— start RECORDS FOR THE TASK —

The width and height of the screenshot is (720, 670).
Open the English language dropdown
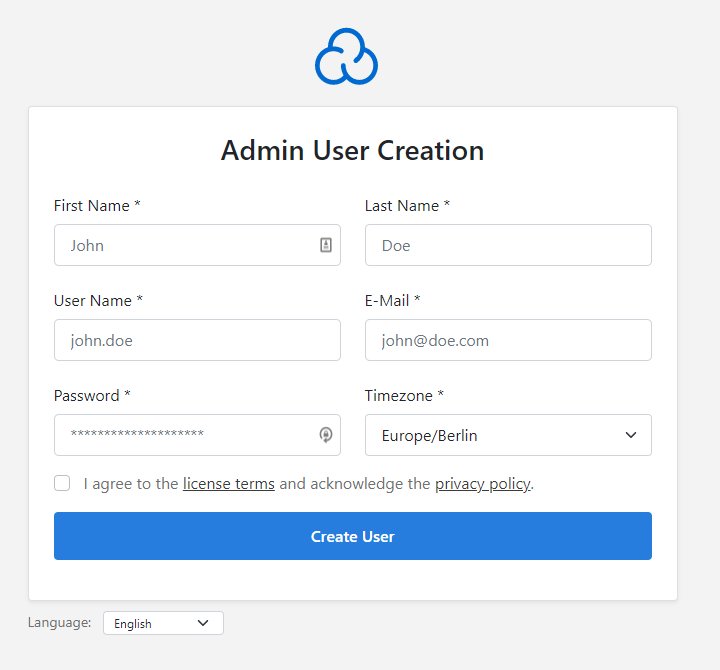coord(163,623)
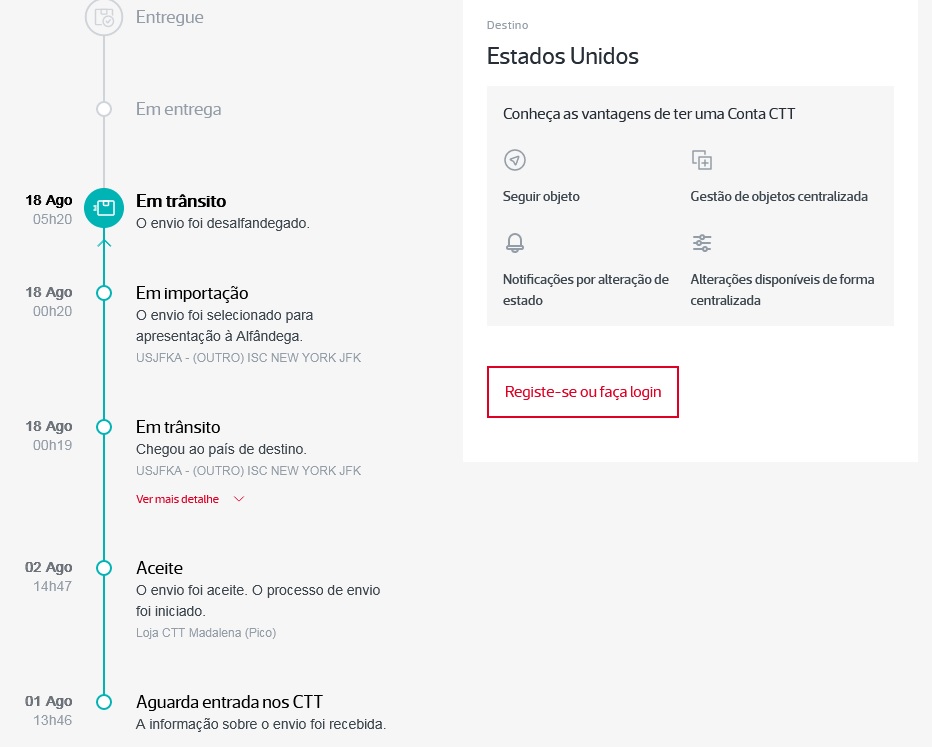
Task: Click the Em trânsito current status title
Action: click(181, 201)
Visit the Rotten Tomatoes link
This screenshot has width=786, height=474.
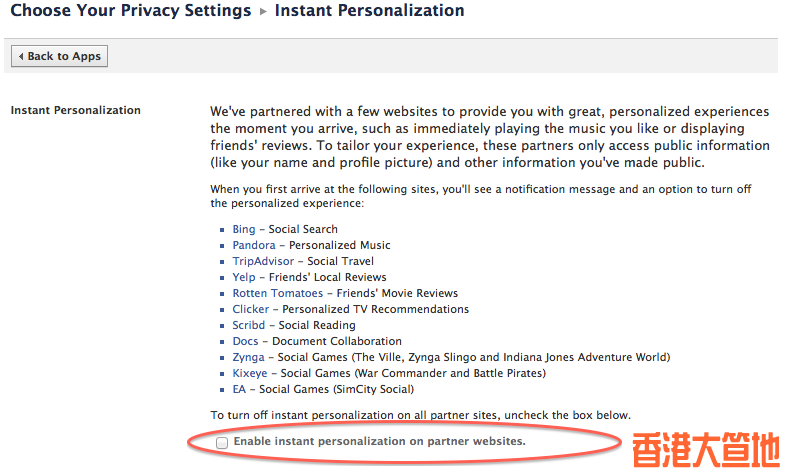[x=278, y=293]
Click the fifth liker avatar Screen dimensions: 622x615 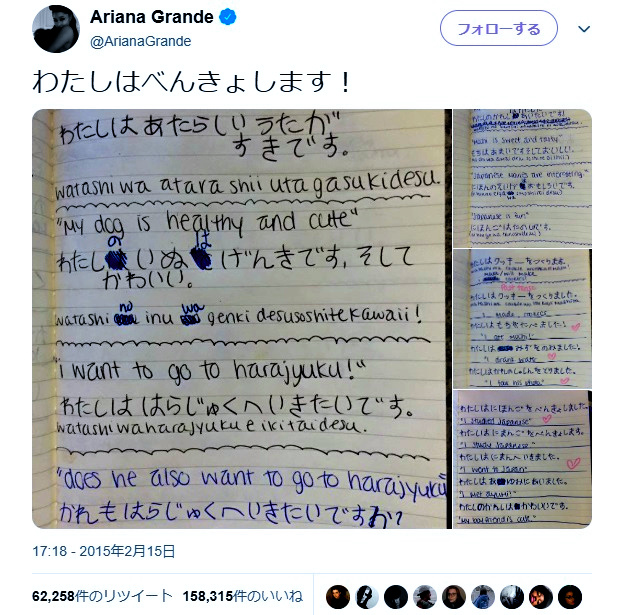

— end RECORDS FOR THE TASK —

> PROBLEM TO WORK ON:
Format the entries above as a numbered list, skipping blank lines and omitting the pictures.

> REPLY:
1. The width and height of the screenshot is (720, 670).
2. Open the English language dropdown
3. coord(163,623)
4. Task: Click the Em trânsito current status title
5. Action: click(181, 201)
6. Visit the Rotten Tomatoes link
7. This screenshot has width=786, height=474.
8. [x=278, y=293]
9. Click the fifth liker avatar Screen dimensions: 622x615 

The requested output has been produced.